Né à Luçon en 1961, il entretient un lien profond avec la vallée du Lay, territoire auquel il reste fortement attaché. Actif sur la scène artistique depuis les années 1980, il bénéficie aujourd'hui d'une reconnaissance internationale. Il est membre de l'Académie des Beaux-Arts depuis 2018.
Le dessin et la peinture constituent souvent ses points de départ, mais il explore avec liberté de multiples supports et formes. Selon ses mots, "peu importe la matérialité de l'oeuvre, seule compte sa capacité à déclencher des comportements". L'expérimentation occupe une place centrale dans sa démarche, souvent nourrie par une dimension ludique.
La nature et le vivant traversent son oeuvre de manière récurrente, à travers les notions de mutation et de transformation. Il croise volontiers l'art avec d'autres disciplines telles que la physique, l'astronomie ou les neurosciences. Cette approche transversale prolonge son parcours personnel : une formation scientifique, suivie d'études à l'Ecole des Beaux-Arts de Nantes
Cette gravure sur bois rappelle que les arbres sont des êtres vivants à part entière. On voit en effet le tronc et les branches d’un arbre, mais aussi ses racines dans le sol, que l’on oublie parfois, notamment dans les villes où l’espace autour des arbres est souvent bétonné. Fabrice Hyber complète cette image par des inscriptions et des flèches, montrant les éléments nécessaires à la vie de l’arbre : l’eau, les minéraux issus de la terre (« earth »), le CO2 présent dans l’air et la lumière du soleil.

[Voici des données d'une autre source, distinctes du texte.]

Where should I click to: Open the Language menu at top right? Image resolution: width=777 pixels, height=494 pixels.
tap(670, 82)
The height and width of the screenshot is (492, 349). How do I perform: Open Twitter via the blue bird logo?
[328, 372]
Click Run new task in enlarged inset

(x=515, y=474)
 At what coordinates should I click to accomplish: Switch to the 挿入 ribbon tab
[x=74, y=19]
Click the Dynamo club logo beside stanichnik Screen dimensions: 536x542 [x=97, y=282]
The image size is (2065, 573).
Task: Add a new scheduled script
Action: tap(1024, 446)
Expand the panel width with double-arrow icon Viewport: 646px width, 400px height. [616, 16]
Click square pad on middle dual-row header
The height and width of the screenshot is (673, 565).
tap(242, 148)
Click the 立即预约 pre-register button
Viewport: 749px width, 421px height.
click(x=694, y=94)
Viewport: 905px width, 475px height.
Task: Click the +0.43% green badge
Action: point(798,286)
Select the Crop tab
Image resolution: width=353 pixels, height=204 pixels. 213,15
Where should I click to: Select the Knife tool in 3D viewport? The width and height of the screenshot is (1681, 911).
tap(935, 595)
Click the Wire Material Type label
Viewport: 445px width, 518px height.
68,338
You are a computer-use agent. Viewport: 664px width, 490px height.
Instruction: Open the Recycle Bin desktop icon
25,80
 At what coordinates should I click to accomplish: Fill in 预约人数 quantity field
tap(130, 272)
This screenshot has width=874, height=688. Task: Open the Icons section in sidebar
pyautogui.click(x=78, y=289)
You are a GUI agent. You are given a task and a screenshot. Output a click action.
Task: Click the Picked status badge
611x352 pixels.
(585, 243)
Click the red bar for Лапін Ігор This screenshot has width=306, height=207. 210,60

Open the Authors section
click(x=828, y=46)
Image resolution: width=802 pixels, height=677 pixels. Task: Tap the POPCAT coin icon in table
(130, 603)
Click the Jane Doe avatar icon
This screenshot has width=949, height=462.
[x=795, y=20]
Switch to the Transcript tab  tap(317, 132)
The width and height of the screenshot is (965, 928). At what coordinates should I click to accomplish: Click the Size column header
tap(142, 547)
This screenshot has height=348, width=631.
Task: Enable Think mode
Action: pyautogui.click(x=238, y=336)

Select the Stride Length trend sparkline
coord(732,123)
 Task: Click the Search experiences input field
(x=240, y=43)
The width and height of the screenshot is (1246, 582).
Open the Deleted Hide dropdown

Le titre de cette œuvre fait référence au livre « L’invention mathématique » du scientifique Henri Poincaré, dont le travail a beaucoup intéressé Fabrice Hyber.
L’artiste a également peint une toile du même nom, avec un motif assez similaire à celui-ci. Toutefois, le changement de technique entraîne un rendu sensiblement différent, notamment en raison de l’emploi de couleurs vives.